● EXERCISE PROMPT: Rewrite the listing from its first line up to and including the line with "click(522, 525)", replacing "Open" with "Launch" and leaving everything else unchanged.

+++

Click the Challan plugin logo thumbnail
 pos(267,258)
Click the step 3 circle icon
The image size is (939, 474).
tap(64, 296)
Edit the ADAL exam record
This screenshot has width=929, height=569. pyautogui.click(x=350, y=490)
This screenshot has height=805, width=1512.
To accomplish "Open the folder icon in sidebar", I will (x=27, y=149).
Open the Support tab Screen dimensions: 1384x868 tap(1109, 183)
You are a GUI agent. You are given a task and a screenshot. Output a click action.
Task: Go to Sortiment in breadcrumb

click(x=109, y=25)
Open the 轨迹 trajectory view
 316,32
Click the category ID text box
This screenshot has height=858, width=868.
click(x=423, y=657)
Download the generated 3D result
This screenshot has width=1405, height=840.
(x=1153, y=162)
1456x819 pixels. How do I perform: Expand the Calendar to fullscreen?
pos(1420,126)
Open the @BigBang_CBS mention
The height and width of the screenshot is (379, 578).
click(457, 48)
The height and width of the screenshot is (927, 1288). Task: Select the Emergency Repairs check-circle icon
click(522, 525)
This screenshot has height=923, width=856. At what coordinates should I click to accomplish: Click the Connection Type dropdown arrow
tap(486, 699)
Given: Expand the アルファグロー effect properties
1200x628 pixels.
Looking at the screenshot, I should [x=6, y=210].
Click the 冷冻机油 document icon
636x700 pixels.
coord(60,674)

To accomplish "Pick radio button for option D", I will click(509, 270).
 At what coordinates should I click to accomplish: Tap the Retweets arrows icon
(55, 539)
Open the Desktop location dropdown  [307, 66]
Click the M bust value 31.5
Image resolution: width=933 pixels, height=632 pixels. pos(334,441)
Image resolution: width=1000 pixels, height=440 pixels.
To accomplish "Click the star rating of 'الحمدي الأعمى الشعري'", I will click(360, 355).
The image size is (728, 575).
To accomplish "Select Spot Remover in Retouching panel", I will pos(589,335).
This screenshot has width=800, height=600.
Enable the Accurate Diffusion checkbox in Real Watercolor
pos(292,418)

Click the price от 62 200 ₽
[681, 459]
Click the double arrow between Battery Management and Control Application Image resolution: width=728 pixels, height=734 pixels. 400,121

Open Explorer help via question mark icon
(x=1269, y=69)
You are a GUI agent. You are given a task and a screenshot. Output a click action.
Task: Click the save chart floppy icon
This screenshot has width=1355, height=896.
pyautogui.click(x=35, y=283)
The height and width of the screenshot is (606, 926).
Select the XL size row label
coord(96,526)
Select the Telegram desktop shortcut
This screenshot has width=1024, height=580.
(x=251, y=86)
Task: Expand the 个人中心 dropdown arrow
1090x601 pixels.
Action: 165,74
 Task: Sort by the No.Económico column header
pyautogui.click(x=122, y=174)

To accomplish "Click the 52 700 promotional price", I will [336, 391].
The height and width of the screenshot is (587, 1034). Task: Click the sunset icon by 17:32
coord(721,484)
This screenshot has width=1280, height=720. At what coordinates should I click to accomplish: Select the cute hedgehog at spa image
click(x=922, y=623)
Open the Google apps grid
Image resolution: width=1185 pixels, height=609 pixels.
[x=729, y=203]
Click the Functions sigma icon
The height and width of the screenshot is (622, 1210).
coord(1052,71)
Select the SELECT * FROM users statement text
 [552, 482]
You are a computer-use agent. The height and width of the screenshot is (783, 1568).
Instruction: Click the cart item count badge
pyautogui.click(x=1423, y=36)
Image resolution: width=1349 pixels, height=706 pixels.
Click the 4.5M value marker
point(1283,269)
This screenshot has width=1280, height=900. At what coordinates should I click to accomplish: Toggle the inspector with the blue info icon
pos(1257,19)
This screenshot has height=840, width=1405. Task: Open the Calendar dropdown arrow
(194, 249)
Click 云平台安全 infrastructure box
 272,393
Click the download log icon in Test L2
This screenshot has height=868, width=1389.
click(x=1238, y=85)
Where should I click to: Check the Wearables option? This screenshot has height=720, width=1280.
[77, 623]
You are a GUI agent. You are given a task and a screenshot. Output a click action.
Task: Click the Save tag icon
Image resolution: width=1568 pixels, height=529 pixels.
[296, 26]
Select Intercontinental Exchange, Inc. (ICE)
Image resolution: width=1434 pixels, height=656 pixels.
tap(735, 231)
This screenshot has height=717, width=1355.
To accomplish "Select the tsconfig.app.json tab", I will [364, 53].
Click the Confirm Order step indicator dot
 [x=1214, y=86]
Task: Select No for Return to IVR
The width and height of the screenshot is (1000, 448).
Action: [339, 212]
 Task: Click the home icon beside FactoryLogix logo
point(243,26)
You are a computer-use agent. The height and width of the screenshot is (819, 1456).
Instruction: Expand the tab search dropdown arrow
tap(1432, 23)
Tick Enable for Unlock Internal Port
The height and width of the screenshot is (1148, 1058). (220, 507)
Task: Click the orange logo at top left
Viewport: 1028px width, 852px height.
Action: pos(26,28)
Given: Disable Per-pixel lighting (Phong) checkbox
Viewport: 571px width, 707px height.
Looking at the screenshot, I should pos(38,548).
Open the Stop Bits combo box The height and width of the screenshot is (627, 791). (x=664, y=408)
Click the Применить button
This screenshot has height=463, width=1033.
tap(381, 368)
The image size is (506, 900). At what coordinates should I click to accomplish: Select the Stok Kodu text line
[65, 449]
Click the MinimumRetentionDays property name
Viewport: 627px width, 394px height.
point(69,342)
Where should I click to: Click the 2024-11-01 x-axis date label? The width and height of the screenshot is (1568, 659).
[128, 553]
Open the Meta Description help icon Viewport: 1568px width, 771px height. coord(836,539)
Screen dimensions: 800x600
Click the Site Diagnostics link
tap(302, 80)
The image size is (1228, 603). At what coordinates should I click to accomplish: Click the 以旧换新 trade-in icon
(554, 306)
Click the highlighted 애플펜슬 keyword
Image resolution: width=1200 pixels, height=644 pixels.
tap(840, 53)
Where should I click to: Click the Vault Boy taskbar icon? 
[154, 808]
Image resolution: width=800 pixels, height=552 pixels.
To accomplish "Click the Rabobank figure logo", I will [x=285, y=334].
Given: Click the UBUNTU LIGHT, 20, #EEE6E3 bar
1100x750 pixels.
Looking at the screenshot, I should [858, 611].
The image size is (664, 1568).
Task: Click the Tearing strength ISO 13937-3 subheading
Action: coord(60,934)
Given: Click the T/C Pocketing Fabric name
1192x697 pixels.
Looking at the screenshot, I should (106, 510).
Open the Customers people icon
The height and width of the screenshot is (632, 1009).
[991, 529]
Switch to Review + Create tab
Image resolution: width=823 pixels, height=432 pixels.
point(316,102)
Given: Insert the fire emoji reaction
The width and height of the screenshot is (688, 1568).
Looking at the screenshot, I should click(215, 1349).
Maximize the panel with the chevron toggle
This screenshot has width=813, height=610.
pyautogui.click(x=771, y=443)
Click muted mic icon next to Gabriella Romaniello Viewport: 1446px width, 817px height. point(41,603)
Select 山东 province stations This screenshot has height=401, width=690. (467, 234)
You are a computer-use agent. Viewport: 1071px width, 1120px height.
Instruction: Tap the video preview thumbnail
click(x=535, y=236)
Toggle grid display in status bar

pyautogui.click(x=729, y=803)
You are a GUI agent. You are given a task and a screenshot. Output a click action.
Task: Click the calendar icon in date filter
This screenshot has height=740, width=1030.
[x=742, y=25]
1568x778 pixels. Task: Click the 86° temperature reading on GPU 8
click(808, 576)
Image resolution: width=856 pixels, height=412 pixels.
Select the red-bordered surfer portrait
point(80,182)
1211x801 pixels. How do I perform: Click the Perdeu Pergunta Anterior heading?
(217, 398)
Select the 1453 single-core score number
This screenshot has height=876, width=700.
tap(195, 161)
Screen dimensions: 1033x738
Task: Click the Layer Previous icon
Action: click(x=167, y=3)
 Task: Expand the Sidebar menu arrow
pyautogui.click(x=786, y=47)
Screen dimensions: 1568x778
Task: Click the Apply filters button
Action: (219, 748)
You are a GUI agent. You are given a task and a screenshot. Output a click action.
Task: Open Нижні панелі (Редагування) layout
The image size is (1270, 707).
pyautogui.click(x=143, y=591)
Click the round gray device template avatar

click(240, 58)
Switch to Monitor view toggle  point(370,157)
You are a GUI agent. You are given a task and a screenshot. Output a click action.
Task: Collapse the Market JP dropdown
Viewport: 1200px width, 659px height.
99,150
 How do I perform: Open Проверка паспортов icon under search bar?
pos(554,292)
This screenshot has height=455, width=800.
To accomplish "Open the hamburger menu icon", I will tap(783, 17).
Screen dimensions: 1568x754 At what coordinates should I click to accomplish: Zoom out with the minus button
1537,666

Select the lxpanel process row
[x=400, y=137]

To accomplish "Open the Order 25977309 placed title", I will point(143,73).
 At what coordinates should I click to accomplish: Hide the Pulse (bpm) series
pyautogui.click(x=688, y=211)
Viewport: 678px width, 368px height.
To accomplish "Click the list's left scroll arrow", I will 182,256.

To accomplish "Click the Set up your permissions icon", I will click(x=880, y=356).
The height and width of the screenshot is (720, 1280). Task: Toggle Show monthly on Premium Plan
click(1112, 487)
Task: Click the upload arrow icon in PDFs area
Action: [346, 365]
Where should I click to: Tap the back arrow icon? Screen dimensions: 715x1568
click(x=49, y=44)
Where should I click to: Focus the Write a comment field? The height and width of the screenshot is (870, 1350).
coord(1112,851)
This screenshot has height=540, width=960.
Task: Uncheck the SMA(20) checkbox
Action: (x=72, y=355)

+++

● FULL SOLUTION:
Click the Challan plugin logo thumbnail
 pos(267,258)
Click the step 3 circle icon
The image size is (939, 474).
tap(64, 296)
Edit the ADAL exam record
This screenshot has width=929, height=569. pyautogui.click(x=350, y=490)
This screenshot has height=805, width=1512.
To accomplish "Launch the folder icon in sidebar", I will (x=27, y=149).
Launch the Support tab Screen dimensions: 1384x868 tap(1109, 183)
You are a GUI agent. You are given a task and a screenshot. Output a click action.
Task: Go to Sortiment in breadcrumb

click(x=109, y=25)
Launch the 轨迹 trajectory view
 316,32
Click the category ID text box
This screenshot has height=858, width=868.
click(x=423, y=657)
Download the generated 3D result
This screenshot has width=1405, height=840.
(x=1153, y=162)
1456x819 pixels. How do I perform: Expand the Calendar to fullscreen?
pos(1420,126)
Launch the @BigBang_CBS mention
The height and width of the screenshot is (379, 578).
click(457, 48)
The height and width of the screenshot is (927, 1288). Task: Select the Emergency Repairs check-circle icon
click(522, 525)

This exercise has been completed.